Bradley v. Washington Fidelity Nat'l Ins. Co.

171 S.E. 243, 170 S.C. 509, 1933 S.C. LEXIS 194
CourtSupreme Court of South Carolina
DecidedOctober 11, 1933
Docket13700
StatusPublished
Cited by7 cases

This text of 171 S.E. 243 (Bradley v. Washington Fidelity Nat'l Ins. Co.) is published on Counsel Stack Legal Research, covering Supreme Court of South Carolina primary law. Counsel Stack provides free access to over 12 million legal documents including statutes, case law, regulations, and constitutions.

Bluebook
Bradley v. Washington Fidelity Nat'l Ins. Co., 171 S.E. 243, 170 S.C. 509, 1933 S.C. LEXIS 194 (S.C. 1933).

Opinion

The opinion of the Court was delivered by

Mr. ChiEE Justice BeEase.

This case, in the Court of Common Pleas for Allendale County, while commenced on June 15, 1928, was not tried until April 29, 1931, and the appeal did not reach this Court soon enough to be heard earlier than the June, 1933, term.
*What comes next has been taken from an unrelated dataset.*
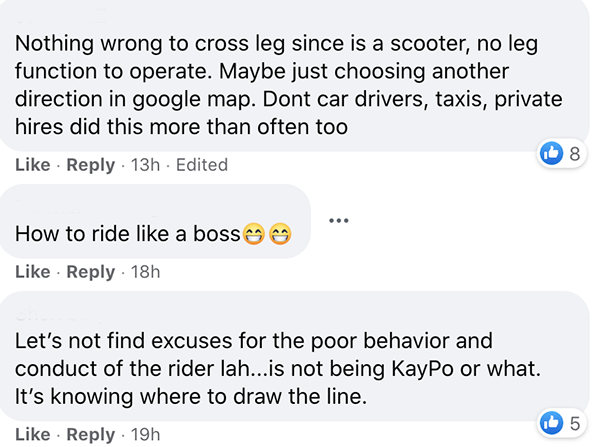600x447 pixels.
Task: Reply to the cross leg scooter comment
Action: tap(91, 165)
The plaintiff, in her complaint, alleged the breach by the defendant, accompanied with fraudulent conduct, of an insurance contract, and she claimed actual damages in the sum of $48.00, and punitive damages in the sum of $2,-950.00. In her complaint, she said that some time in 1926, the defendant issued to her a policy, wherein it was provided that she should pay to the company a premium of 30 cents per week, and that, in consideration therefor, the company agreed to pay her “a benefit for sickness or accident of Six ($6.00) Dollars per week for accidental injury and sickness caused by such injury”; that in July, 1927, while the policy was in full force, the plaintiff was accidentally shot, wholly disabled, made sick, and was confined to her bed for twelve weeks, being visited during those weeks by a physician; that she performed all the conditions of the policy; that, under the terms of the policy, she was entitled to the sum of $72.00; that, during the third week of her illness, the company paid to her the sum of $12.00, *512 weekly benefits for the first two weeks of illness, and at that time collected from her the sum of 60 cents as premiums on the policy for the following two weeks; that the agent in charge of collections of the premiums from the plaintiff, who had been in the habit of visiting her home for the purpose of making such collections, thereafter avoided coming to the plaintiff to get the premiums, and during those times the company owed the plaintiff much more on the sick benefits than she was due the company for the premiums; that, finally, in March, 1928, Ford, one of the defendant’s agents, visited the plaintiff in connection with the policy and the amount due to her thereunder; that “for the purpose of stealing for the defendant from the plaintiff” the sum of $48.00, due her by the company, in a “high-handed, oppressive, fraudulent, wilful” manner, the agent, who was well acquainted with the terms of the policy, falsely and fraudulently informed the plaintiff that she was not entitled, under its terms, to receive more than the sum of $12.00; and that the plaintiff, who was an uneducated and very ignorant negro woman, being unacquainted with her rights, through the fraudulent representations and conduct of the agent, accepted from him the sum of $12.00 and surrendered to him the policy, and thereby she was overreached and defrauded.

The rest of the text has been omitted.